I was doing a Masters degree in development economics when I came here, but I haven’t finished it. I followed my girlfriend – she’s now my wife – when she came to the UK to do a Masters at the University of Canterbury. It gives me a different perspective on where our ingredients come from – I have a good understanding of the importance of making certain products for small communities and producers all over the world and the networks that ultimately bring them to us to use here.

It’s a rare moment, but one I enjoy, when I see someone drinking a drink I’ve made and really appreciating it. It’s wonderful when you know someone is really going to like what you’ve prepared, that they’ve come to you for your expertise specifically.
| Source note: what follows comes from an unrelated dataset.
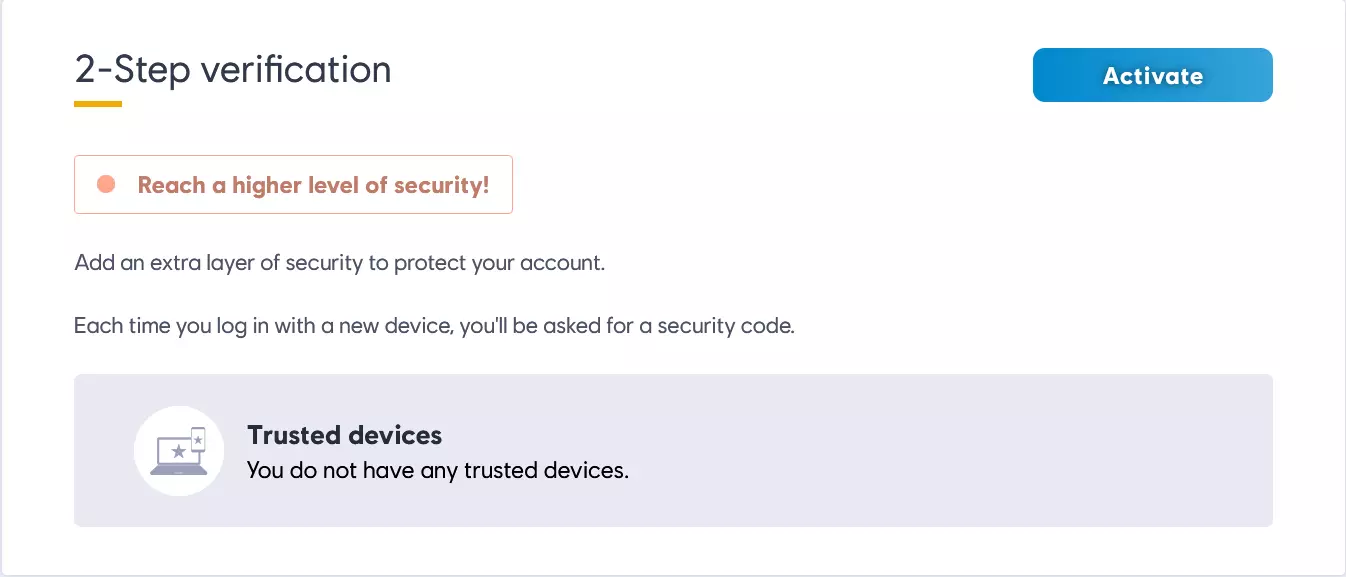Select the 'Reach a higher level of security!' banner
This screenshot has height=577, width=1346.
[293, 185]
Before Mad Men came out on television, if someone ordered an Old Fashioned you’d think, “Who is this guy?” But now people order them all the time. Jon Hamm came in and I couldn’t help myself, I had to make him one. I was amazed when I first watched the show – in the first few episodes there were Martinis, Gimlets, Mai Tais. I thought it was brilliant.

Jon Hamm came in and I couldn’t help myself, I had to make him an old-fashioned

The great thing about working here is that you get to serve some extraordinary people – but I’d love to make drinks for Al Pacino and Robert De Niro, sitting at the same table. In my head they’d just want neat, rough whisky.

I’m a bit old-school, so i like to go to classic bars like Nightjar in Shoreditch and sit at the bar and watch the bartenders at work.

If I was stuck on a desert island I’d want a nice bottle of single malt. That said, if there was watermelon and salty cheese, then I’d want raki. But raki is a social drink – you need a big table, other people and plenty of meze dishes to eat. So whisky might be more appropriate since it’s a more solitary drink.

I was excited to help out with the opening of Soho House Istanbul; the building is absolutely beautiful. Although, in 2000 some of my university friends and I did try to occupy it. It was the American consulate then, and on the day when the war started in Iraq some of my university friends and I joined a big march to occupy it and try and stop the war. We didn’t make it in of course, and we were kettled and teargassed by police. So it’s quite bizarre now to be able to walk in freely and order a Scotch.